Patagonie de glace et de feu

A l’extrême pointe de l’Amérique du Sud s’étend une terre de glaciers, de cordillères acérées, de forêts primaires et de steppes infinies. Elle doit son nom à Magellan.
 

Parcourant cet immense territoire — un tiers de l’Argentine —, le voyageur contemporain en quête de grands espaces a tôt fait de saisir ce qui a pu éblouir ses découvreurs du XVIe siècle, puis Charles Darwin, William Henry Hudson et autre Bruce Chatwin, auteurs de récits qui ont façonné nos fantasmes de bout du monde.
« Il n’y a plus que la Patagonie qui convienne à mon immense tristesse », écrivait Cendrars, jetant son dévolu sur une terre pourtant austère, feignant d’ignorer le nom des lieux : golfe des Peines, estuaire du dernier Espoir, côte Inabordable.
Loin de rebuter, les contrées patagoniennes — trois sont classées au patrimoine mondial de l’Unesco — continuent d’attirer les touristes comme un aimant, dans la foulée des Ted Turner (fondateur de CNN), Sylvester Stallone, Florent Pagny ou celle de leurs prédécesseurs écossais, juifs, russes, mormons, aventuriers de tout poil.
Comment résister à cet unique sentiment de liberté éprouvé en chevauchant la pampa ou en survolant une estancia aussi vaste qu’un canton suisse, peuplée d’immenses troupeaux de chevaux ou de bovidés ? Comment ne pas être fasciné par l’émeraude des lacs, les montagnes écrasées sous un ciel noir, le ballet des baleines blanches australes autrement qu’en croisière ?

 

Le grand fracas

Parmi tous les parcs nationaux, celui des glaciers justifierait à lui seul un voyage aux extrémités du continent sud-américain.
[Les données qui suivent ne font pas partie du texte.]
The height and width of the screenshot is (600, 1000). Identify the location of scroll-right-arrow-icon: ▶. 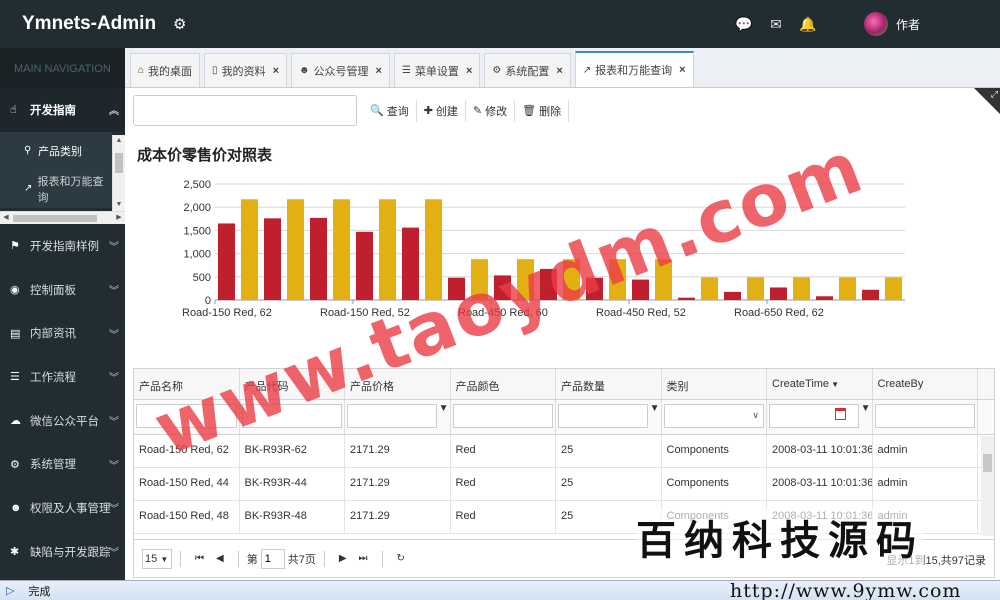
(119, 218).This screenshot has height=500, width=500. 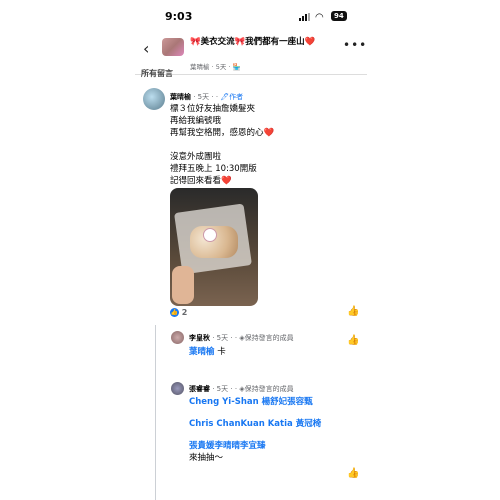 I want to click on group-thumbnail, so click(x=173, y=47).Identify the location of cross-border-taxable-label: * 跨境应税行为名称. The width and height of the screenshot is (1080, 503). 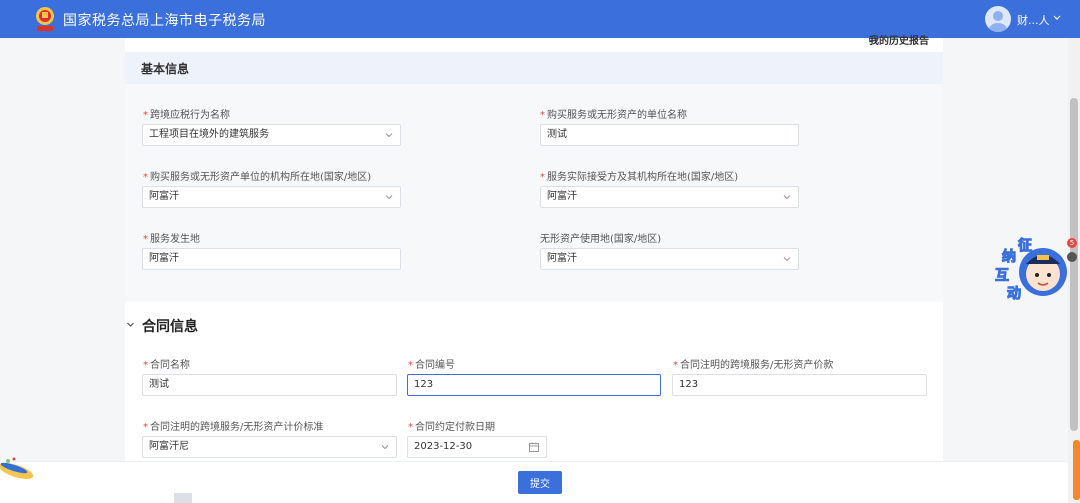
(186, 116).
Imaginez les différentes terminaisons d’un immense névé de 500 kilomètres de long entre l’Argentine et le Chili ! Une seule de ses langues, appelée « Perito Moreno » — quinze kilomètres de profondeur, cinq de large et soixante mètres de haut — dépasse Buenos Aires en superficie. Sous nos latitudes, il faudrait grimper à plus de 3000 mètres pour contempler un tel spectacle. Ce monstre craque, grince, gronde en permanence. Le moindre bloc qui s’en détache sous une formidable poussée s’effondre avec fracas, au grand bonheur des observateurs à l’affût du petit tsunami provoqué par le phénomène.
On se dit alors que la Patagonie aura fort à faire pour nous éblouir davantage. Mais ce serait oublier ses autres richesses naturelles — celles de la péninsule Valdès, entre autres — où la nature met en scène d’incroyables mammifères, comme ces éléphants de mer pouvant peser jusqu’à trois tonnes.
Du côté chilien, dans un parc qui s’étend entre le río Baker et la frontière argentine, les amateurs de trekkings parcourent des paysages qui ramènent aux origines de la planète, entre steppe où gambadent les guanacos (cousins des lamas) et colonies de flamants roses.
Mais ce ne fut pas toujours le cas. Presque vingt ans d’efforts ont été nécessaires pour rendre à cette terre sa beauté primitive, mise à mal par une exploitation débridée. Le gouvernement s’applique désormais à sauvegarder son extraordinaire biodiversité. Pendant près d’un un siècle, le coin n’a appartenu qu’à quelques hommes hostiles à une faune menaçante pour leur bétail. Aujourd’hui, tout a changé. L’élevage ne rapporte plus autant qu’avant; les revenus locaux proviennent principalement du tourisme. On photographie en Terre de Feu des oies, des renards, des lièvres … plus rarement des pumas ou des castors, quand bien même ces derniers — importés à la fin des années 1940 — seraient au nombre de 200 000. Ils se régalent discrètement des essences locales, construisent des barrages qui inondent les prairies et font pourrir les arbres.

 

MYTHIQUE USHUAÏA

Au bout de la Patagonie, il y a la Terre de Feu et, au bout de la Terre de Feu, cette porte d’entrée vers l’Antarctique et le pôle Sud. Pour la plupart d’entre nous, Ushuaïa évoque une émission de Nicolas Hulot. La ville la plus méridionale du monde (un record que lui conteste la chilienne Puerto Williams) est le point de départ de croisières et d’expéditions exceptionelles. Des maisons multicolores, des routards volubiles… On en oublierait presque que cette ancienne mission anglicane peuplée d’Amérindiens arrivés il y a 10 000 ans fut aussi, jusqu’en 1947, le Cayenne argentin.